§ **What you need to do**
Restate word for word the entries below, starting at the line with "Click the Sprache globe icon" and ending at the line with "Viewport: 1568px width, 742px height.". Keep both end lines and omit the pictures.

────────────────────────────────────────

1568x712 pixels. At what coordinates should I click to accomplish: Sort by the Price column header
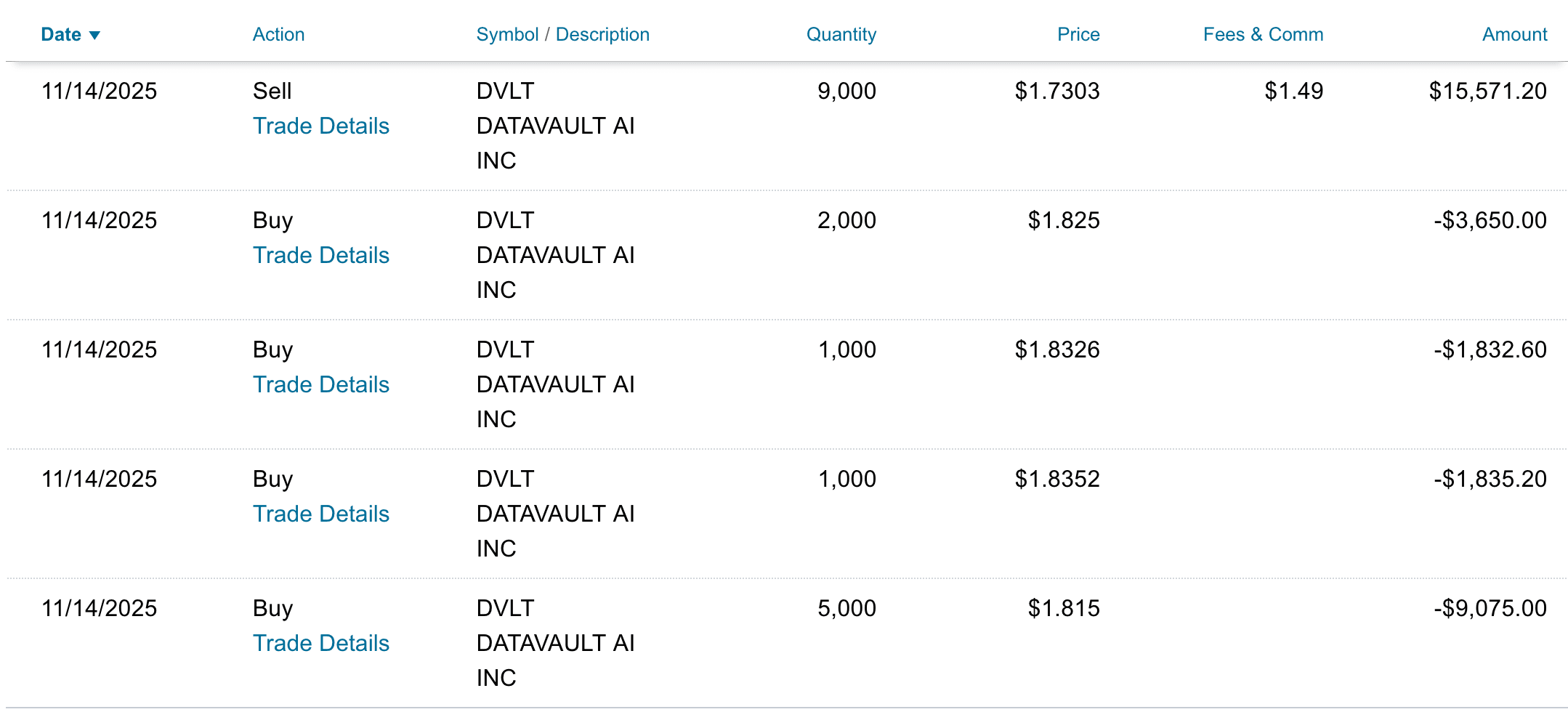(1078, 35)
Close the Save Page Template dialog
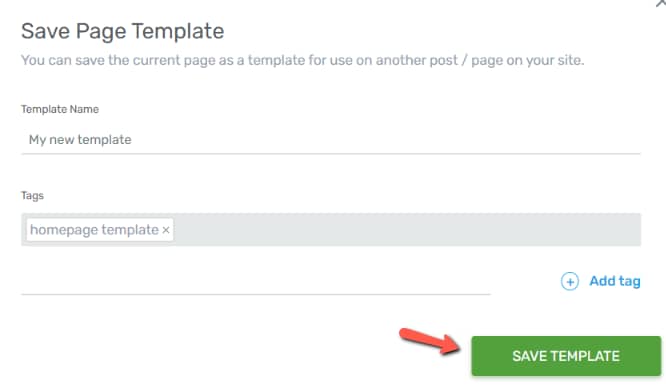 click(661, 3)
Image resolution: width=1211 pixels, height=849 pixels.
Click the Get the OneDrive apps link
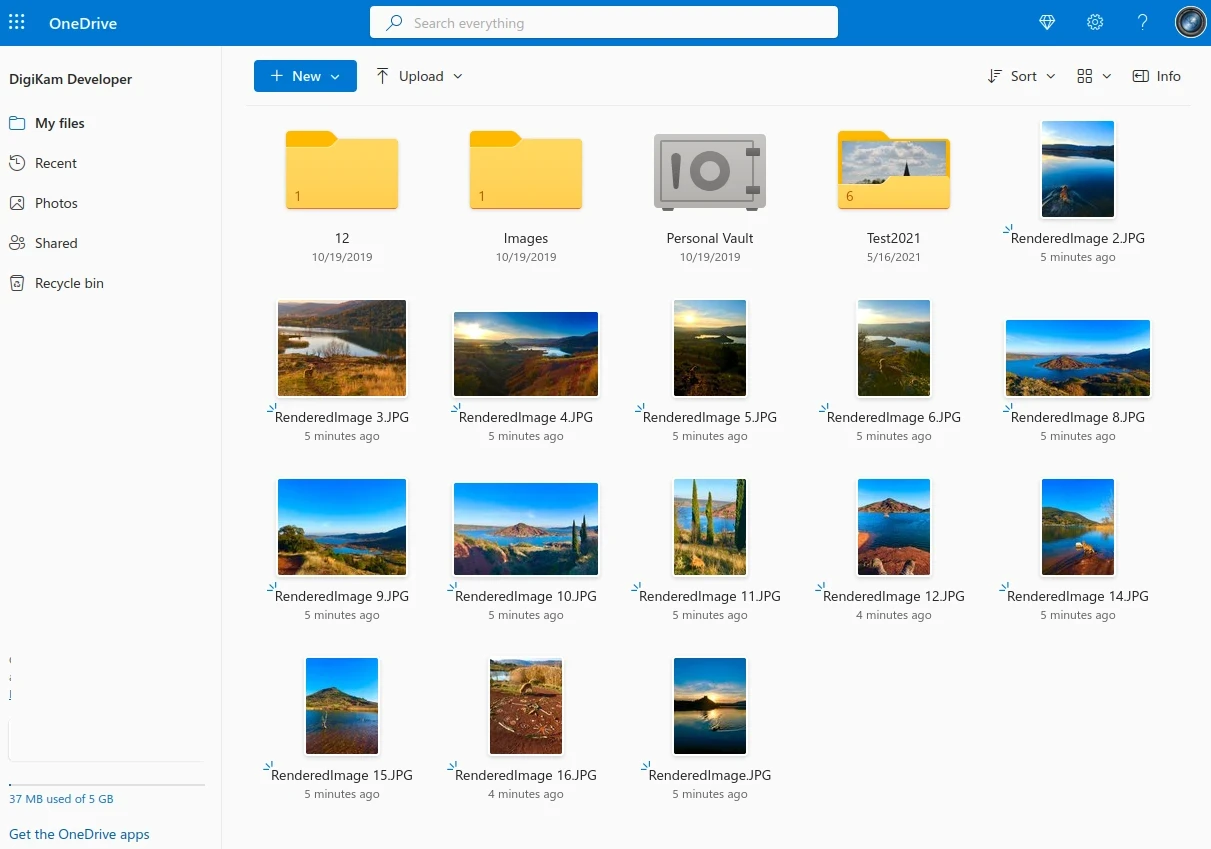pyautogui.click(x=79, y=834)
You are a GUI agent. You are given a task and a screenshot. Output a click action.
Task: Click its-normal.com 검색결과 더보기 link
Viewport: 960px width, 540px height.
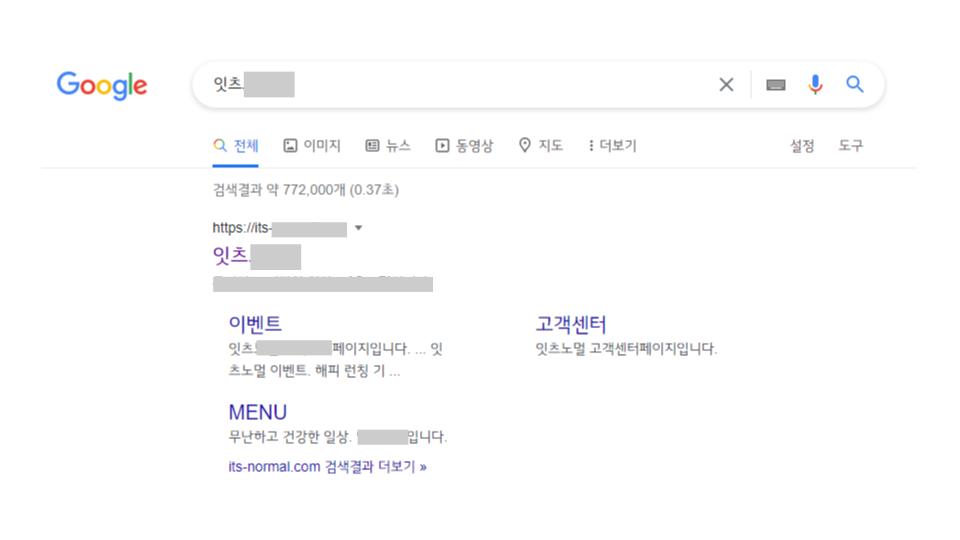[x=328, y=467]
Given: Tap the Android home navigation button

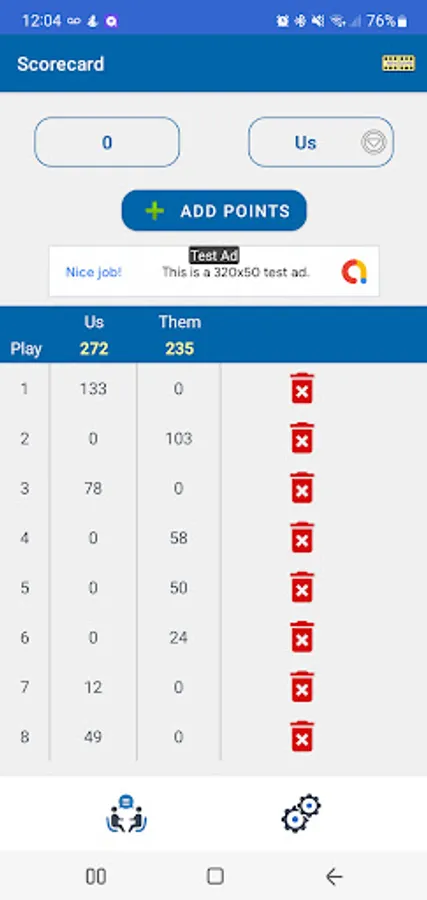Looking at the screenshot, I should point(215,876).
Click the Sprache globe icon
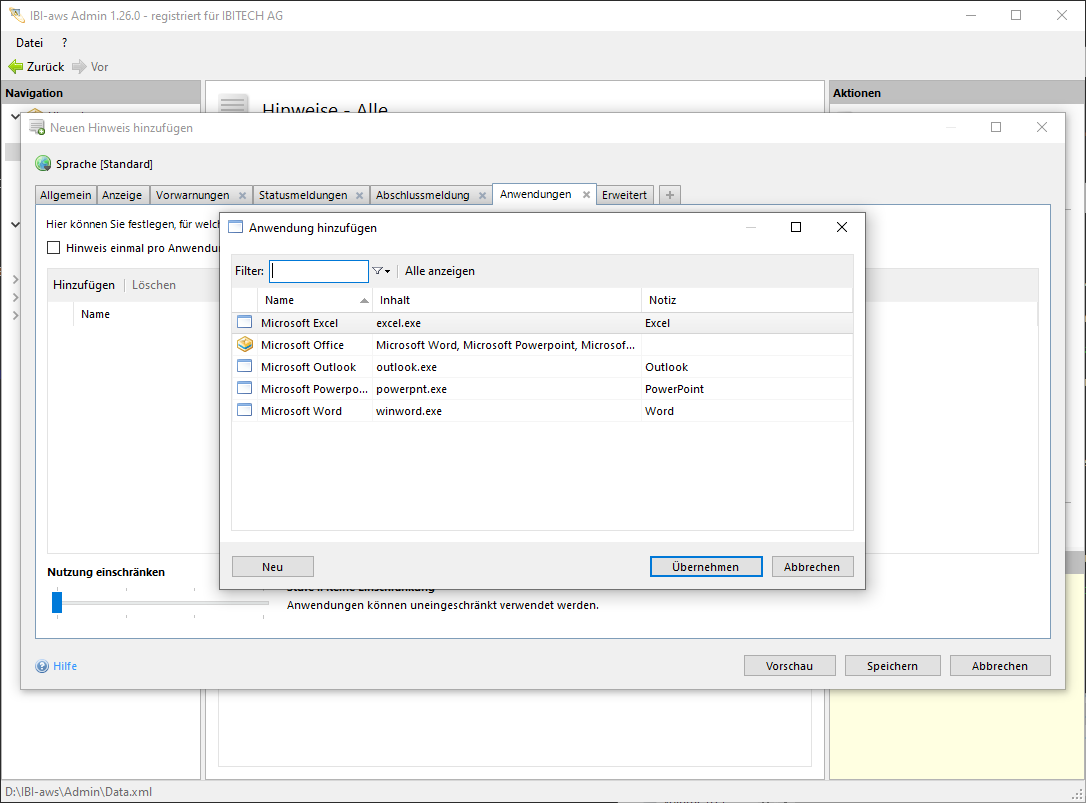1086x803 pixels. [43, 164]
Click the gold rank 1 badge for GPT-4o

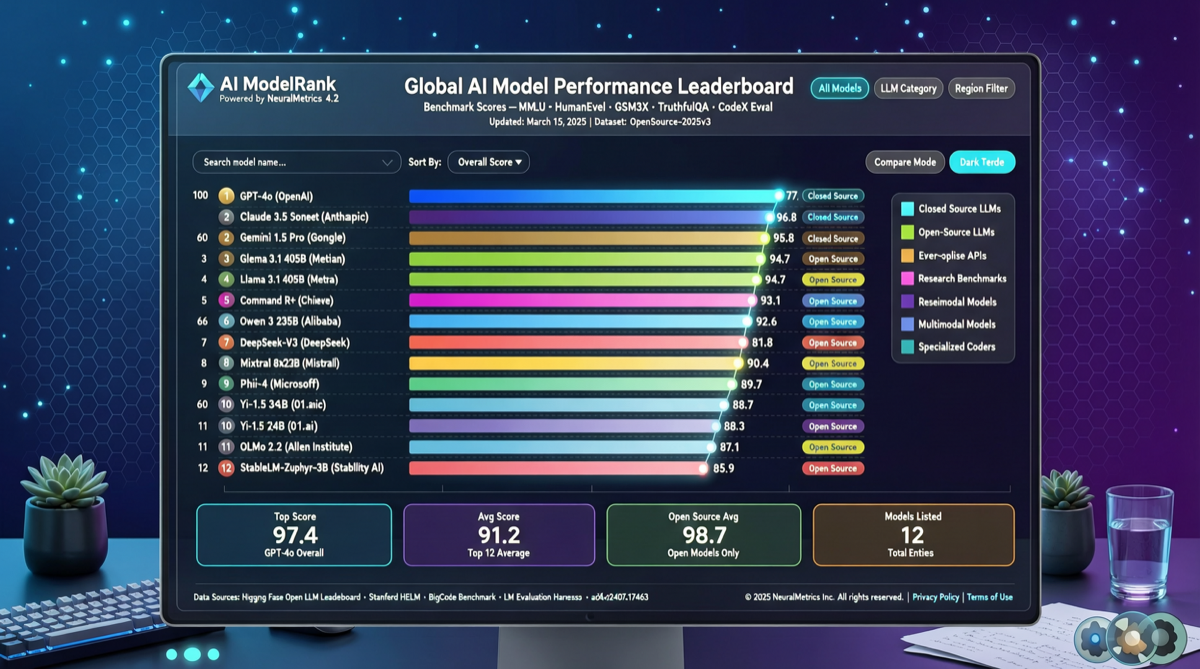pyautogui.click(x=226, y=196)
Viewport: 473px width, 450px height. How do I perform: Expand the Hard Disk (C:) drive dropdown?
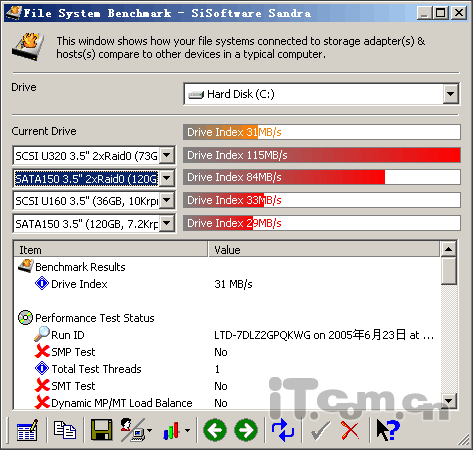coord(451,94)
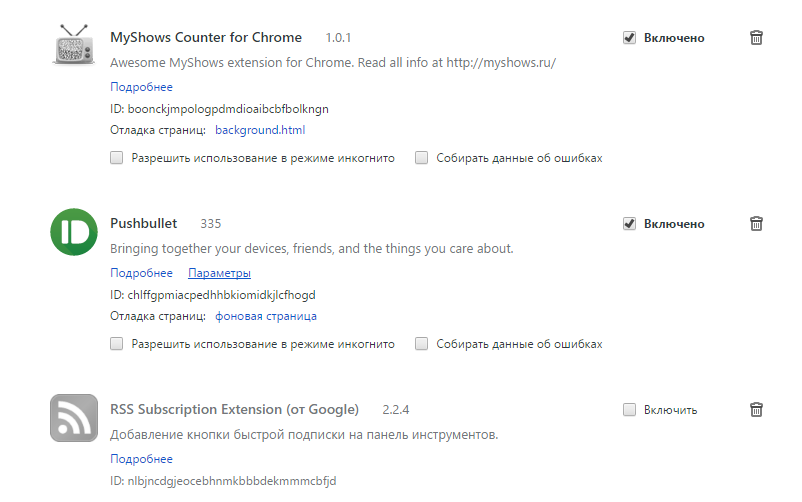The image size is (802, 502).
Task: Open 'Подробнее' details for Pushbullet
Action: (x=141, y=273)
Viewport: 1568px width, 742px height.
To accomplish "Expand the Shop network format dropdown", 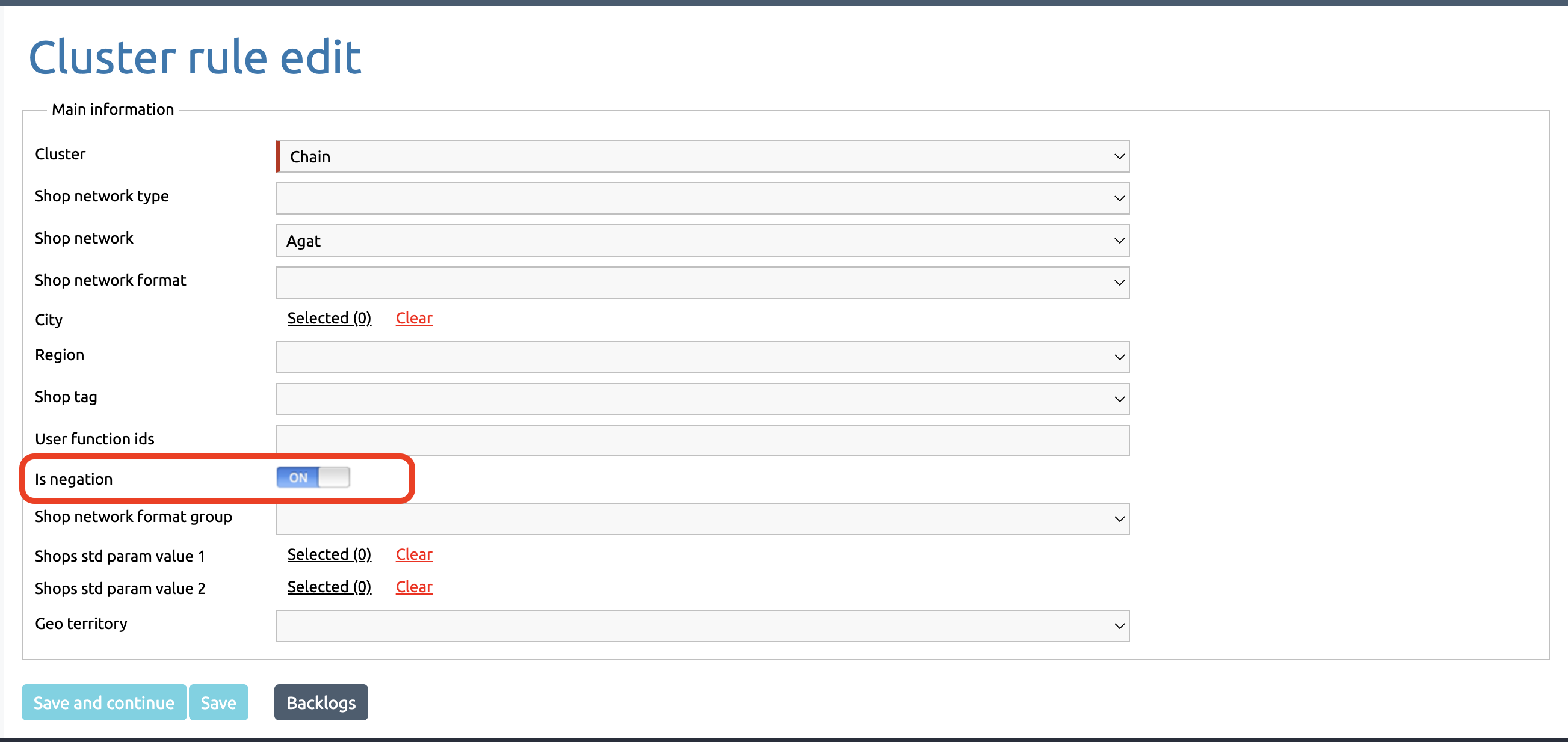I will pyautogui.click(x=702, y=282).
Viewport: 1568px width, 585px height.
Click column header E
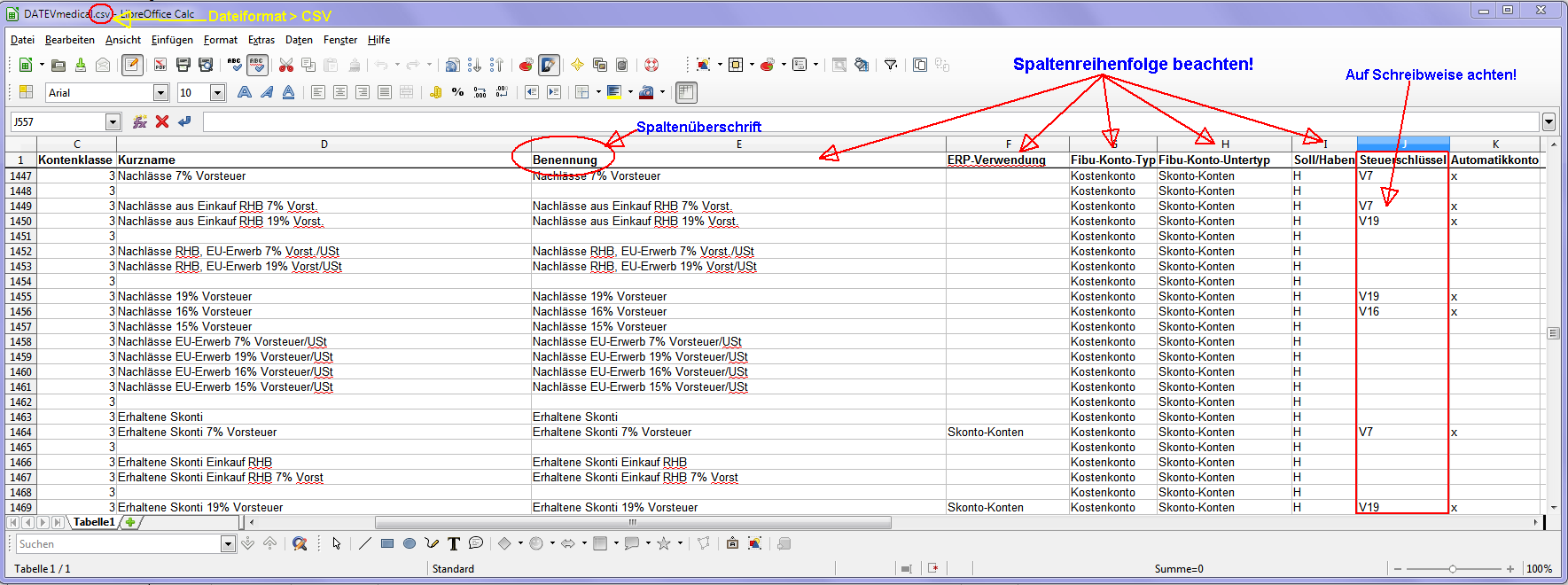point(738,144)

────────────────────────────────────────

§ **Exercise answer**
Click the Sprache globe icon
1086x803 pixels. [43, 164]
Click the gold rank 1 badge for GPT-4o

pyautogui.click(x=226, y=196)
Viewport: 473px width, 450px height. How do I perform: Expand the Hard Disk (C:) drive dropdown?
coord(451,94)
The image size is (802, 502).
Task: Open 'Подробнее' details for Pushbullet
Action: (x=141, y=273)
Viewport: 1568px width, 742px height.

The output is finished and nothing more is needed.